=== WORK REQUEST ===
Below are the entries. Transcribe exactly the lines from the one with "沙盒生存模拟器中文免安装 (782, 236)" through the one with "Branch (216, 364)", ends included, and leave out all others.

=== INPUT DATA ===
--- START ---

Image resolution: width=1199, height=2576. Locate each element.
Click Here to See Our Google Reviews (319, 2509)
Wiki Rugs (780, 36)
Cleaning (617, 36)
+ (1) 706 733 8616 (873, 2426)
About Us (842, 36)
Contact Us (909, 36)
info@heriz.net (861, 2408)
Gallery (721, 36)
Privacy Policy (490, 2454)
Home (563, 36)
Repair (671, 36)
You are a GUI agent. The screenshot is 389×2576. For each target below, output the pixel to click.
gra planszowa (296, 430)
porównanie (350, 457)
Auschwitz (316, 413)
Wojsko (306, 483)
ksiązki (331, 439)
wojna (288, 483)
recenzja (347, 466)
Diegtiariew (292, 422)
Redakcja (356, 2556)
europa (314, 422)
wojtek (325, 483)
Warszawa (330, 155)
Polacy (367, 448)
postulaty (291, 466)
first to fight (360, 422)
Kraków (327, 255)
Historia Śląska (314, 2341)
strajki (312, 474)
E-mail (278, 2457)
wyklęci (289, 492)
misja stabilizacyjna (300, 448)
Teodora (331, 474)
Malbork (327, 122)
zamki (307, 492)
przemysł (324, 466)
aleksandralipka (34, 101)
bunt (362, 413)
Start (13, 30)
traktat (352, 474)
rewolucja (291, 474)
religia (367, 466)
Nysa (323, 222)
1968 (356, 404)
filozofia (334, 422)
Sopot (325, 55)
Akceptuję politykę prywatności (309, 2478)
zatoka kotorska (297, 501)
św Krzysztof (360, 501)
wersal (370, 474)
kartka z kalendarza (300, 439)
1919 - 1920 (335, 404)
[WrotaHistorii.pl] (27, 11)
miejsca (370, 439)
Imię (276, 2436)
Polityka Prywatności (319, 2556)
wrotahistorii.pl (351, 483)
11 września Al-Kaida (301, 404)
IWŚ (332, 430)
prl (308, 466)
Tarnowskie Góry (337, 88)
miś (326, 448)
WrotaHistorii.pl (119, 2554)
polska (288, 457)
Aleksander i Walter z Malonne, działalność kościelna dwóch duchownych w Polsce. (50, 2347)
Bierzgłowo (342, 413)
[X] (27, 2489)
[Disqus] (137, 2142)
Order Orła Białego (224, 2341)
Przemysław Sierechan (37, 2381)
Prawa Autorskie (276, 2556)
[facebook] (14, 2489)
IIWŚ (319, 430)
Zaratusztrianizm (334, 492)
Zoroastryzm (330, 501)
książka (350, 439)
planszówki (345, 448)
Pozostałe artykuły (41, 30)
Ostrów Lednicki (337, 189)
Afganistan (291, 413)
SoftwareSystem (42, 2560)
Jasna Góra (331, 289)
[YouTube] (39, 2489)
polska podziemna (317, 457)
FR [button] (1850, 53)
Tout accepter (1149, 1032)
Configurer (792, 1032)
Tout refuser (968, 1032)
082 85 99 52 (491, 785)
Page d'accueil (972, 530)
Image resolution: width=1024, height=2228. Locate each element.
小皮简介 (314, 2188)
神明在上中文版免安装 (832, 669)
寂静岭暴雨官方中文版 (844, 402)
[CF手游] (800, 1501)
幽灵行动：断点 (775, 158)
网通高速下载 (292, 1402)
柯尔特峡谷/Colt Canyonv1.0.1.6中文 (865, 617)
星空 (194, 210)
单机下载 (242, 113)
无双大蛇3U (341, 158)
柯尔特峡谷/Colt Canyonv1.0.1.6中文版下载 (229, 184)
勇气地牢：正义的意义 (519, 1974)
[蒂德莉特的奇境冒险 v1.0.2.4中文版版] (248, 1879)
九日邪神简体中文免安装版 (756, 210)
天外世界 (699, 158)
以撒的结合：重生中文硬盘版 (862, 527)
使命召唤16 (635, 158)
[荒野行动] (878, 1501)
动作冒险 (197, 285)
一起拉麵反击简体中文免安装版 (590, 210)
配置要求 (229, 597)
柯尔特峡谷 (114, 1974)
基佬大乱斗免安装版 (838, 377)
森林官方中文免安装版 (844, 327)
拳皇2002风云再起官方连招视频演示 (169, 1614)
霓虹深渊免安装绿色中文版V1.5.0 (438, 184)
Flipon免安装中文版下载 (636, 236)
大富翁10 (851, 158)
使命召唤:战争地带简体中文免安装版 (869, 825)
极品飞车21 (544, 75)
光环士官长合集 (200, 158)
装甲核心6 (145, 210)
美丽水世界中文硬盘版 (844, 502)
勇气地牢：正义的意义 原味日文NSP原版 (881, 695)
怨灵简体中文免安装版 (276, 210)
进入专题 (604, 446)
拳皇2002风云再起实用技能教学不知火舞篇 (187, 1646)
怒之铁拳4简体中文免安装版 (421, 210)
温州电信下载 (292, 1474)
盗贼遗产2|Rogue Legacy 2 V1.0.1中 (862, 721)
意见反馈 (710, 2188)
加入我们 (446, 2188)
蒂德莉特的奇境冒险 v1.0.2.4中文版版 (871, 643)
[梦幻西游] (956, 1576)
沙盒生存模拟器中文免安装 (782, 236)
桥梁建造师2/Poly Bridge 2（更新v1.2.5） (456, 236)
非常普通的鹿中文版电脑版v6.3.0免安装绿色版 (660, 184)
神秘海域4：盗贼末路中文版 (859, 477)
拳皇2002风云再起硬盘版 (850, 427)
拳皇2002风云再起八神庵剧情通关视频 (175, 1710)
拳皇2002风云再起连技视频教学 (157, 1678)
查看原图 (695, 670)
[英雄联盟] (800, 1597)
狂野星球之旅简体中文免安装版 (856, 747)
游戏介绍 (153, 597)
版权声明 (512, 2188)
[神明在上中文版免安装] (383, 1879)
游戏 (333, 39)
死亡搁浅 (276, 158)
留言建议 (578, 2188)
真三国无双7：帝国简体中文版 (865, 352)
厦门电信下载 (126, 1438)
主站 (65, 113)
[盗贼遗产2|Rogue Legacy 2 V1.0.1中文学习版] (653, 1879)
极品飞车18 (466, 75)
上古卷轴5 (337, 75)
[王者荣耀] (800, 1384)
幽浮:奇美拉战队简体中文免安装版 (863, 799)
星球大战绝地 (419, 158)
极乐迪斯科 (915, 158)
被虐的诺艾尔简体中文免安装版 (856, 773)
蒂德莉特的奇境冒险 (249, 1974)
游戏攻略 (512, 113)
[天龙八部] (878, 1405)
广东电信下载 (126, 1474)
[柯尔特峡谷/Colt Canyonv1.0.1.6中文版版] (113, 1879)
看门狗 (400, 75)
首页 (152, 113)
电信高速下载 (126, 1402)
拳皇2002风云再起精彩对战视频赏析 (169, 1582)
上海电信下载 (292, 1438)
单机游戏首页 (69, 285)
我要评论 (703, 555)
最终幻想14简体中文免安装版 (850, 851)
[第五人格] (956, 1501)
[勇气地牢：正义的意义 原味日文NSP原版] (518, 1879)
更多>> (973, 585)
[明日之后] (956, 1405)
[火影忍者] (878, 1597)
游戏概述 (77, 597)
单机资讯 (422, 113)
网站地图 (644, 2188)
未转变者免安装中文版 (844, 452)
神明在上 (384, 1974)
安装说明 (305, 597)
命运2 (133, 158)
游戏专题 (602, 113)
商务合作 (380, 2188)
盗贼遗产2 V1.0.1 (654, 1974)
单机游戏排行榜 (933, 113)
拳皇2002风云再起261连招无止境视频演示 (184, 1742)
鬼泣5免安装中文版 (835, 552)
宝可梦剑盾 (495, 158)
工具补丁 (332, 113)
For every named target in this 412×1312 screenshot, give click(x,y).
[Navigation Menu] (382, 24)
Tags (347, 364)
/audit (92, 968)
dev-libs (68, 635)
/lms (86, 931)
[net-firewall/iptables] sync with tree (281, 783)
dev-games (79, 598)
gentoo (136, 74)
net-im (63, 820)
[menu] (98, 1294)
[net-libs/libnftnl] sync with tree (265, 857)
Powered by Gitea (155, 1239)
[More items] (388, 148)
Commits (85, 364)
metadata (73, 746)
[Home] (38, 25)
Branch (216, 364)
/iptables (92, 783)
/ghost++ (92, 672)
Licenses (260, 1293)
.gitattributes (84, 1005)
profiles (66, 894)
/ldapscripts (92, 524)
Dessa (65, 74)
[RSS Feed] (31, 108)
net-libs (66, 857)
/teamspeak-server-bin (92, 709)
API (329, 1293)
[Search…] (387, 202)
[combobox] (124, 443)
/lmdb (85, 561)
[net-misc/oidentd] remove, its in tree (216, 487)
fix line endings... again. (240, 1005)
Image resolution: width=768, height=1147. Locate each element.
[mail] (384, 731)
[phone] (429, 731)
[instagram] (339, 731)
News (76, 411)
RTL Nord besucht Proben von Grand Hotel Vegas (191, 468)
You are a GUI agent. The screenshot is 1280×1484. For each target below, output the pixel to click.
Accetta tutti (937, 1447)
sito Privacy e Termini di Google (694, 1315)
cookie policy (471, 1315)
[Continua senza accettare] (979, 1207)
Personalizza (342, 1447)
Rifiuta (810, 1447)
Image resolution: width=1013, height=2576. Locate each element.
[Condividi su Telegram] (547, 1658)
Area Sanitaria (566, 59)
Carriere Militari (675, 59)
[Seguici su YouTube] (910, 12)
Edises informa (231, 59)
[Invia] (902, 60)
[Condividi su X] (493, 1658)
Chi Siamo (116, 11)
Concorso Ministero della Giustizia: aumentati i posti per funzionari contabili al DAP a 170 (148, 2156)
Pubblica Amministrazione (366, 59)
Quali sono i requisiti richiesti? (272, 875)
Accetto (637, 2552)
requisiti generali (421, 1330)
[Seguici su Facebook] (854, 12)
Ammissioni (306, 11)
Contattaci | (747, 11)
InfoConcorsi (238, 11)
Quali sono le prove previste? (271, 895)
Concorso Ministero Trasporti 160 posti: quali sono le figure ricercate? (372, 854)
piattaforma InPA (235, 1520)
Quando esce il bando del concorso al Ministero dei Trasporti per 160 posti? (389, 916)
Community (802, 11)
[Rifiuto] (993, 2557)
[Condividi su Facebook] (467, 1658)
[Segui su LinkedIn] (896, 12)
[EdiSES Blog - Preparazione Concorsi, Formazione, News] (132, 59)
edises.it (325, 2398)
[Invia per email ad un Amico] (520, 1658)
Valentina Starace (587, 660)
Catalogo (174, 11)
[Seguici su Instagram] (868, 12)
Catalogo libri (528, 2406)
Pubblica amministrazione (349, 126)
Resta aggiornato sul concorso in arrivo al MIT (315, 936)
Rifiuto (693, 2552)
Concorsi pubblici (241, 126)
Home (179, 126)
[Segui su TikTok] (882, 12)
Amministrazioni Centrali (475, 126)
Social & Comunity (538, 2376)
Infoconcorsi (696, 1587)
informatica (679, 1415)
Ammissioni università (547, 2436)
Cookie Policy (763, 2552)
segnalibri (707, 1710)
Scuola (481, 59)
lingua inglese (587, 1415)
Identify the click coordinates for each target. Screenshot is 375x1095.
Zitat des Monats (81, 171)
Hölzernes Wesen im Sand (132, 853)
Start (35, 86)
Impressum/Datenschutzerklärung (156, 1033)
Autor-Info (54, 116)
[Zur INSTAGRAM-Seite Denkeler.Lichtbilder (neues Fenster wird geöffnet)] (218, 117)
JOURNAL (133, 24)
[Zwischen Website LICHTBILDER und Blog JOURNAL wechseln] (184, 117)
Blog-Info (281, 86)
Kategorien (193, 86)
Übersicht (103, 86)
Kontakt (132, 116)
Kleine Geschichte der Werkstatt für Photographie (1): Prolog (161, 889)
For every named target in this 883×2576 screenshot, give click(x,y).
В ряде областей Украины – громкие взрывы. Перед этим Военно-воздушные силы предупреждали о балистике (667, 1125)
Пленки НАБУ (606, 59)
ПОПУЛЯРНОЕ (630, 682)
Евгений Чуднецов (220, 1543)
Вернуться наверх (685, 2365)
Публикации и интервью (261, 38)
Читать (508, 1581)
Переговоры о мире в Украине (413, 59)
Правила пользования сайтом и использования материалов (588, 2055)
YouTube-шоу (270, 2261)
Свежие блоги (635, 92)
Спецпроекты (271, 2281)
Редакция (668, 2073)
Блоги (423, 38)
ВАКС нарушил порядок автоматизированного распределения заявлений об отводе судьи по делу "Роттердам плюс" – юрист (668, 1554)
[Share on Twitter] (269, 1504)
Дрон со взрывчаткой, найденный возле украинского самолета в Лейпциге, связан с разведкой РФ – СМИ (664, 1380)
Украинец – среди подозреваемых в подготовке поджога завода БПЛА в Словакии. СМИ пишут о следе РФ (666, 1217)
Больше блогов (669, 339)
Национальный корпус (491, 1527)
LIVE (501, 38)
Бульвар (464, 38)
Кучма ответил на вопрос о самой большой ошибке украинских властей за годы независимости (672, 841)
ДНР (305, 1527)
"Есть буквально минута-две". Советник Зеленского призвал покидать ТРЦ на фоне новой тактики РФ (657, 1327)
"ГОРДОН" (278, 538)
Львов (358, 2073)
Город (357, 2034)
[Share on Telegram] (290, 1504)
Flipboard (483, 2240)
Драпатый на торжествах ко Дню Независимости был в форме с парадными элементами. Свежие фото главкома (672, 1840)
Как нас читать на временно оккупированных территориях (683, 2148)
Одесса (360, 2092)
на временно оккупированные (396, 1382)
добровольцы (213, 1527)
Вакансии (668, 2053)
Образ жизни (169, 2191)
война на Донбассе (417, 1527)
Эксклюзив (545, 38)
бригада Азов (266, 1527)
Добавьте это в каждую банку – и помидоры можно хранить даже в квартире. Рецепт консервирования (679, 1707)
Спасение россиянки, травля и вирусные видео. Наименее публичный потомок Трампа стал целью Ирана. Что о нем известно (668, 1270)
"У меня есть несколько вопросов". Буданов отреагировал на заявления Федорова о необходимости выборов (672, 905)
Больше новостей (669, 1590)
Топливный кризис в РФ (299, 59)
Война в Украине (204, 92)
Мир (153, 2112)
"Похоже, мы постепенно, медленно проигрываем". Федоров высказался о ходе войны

--- END ---

=== RESPONSE TO THE EXERCISE ===
沙盒生存模拟器中文免安装 (782, 236)
桥梁建造师2/Poly Bridge 2（更新v1.2.5） (456, 236)
非常普通的鹿中文版电脑版v6.3.0免安装绿色版 (660, 184)
神秘海域4：盗贼末路中文版 (859, 477)
拳皇2002风云再起硬盘版 (850, 427)
拳皇2002风云再起八神庵剧情通关视频 (175, 1710)
拳皇2002风云再起连技视频教学 (157, 1678)
查看原图 (695, 670)
[英雄联盟] (800, 1597)
狂野星球之旅简体中文免安装版 (856, 747)
游戏介绍 (153, 597)
版权声明 (512, 2188)
[神明在上中文版免安装] (383, 1879)
游戏 (333, 39)
死亡搁浅 (276, 158)
留言建议 (578, 2188)
真三国无双7：帝国简体中文版 (865, 352)
厦门电信下载 (126, 1438)
主站 (65, 113)
[盗贼遗产2|Rogue Legacy 2 V1.0.1中文学习版] (653, 1879)
极品飞车18 (466, 75)
上古卷轴5 (337, 75)
[王者荣耀] (800, 1384)
幽浮:奇美拉战队简体中文免安装版 (863, 799)
星球大战绝地 (419, 158)
极乐迪斯科 (915, 158)
被虐的诺艾尔简体中文免安装版 (856, 773)
蒂德莉特的奇境冒险 (249, 1974)
游戏攻略 (512, 113)
[天龙八部] (878, 1405)
广东电信下载 (126, 1474)
[柯尔特峡谷/Colt Canyonv1.0.1.6中文版版] (113, 1879)
看门狗 (400, 75)
首页 (152, 113)
电信高速下载 (126, 1402)
拳皇2002风云再起精彩对战视频赏析 (169, 1582)
上海电信下载 (292, 1438)
单机游戏首页 (69, 285)
我要评论 (703, 555)
最终幻想14简体中文免安装版 (850, 851)
[第五人格] (956, 1501)
[勇气地牢：正义的意义 原味日文NSP原版] (518, 1879)
更多>> (973, 585)
[明日之后] (956, 1405)
[火影忍者] (878, 1597)
游戏概述 (77, 597)
单机资讯 (422, 113)
网站地图 (644, 2188)
未转变者免安装中文版 (844, 452)
神明在上 (384, 1974)
安装说明 (305, 597)
命运2 (133, 158)
游戏专题 (602, 113)
商务合作 (380, 2188)
盗贼遗产2 V1.0.1 (654, 1974)
单机游戏排行榜 (933, 113)
拳皇2002风云再起261连招无止境视频演示 (184, 1742)
鬼泣5免安装中文版 (835, 552)
宝可梦剑盾 (495, 158)
工具补丁 (332, 113)
For every named target in this 412×1312 screenshot, give click(x,y).
[Navigation Menu] (382, 24)
Tags (347, 364)
/audit (92, 968)
dev-libs (68, 635)
/lms (86, 931)
[net-firewall/iptables] sync with tree (281, 783)
dev-games (79, 598)
gentoo (136, 74)
net-im (63, 820)
[menu] (98, 1294)
[net-libs/libnftnl] sync with tree (265, 857)
Powered by Gitea (155, 1239)
[More items] (388, 148)
Commits (85, 364)
metadata (73, 746)
[Home] (38, 25)
Branch (216, 364)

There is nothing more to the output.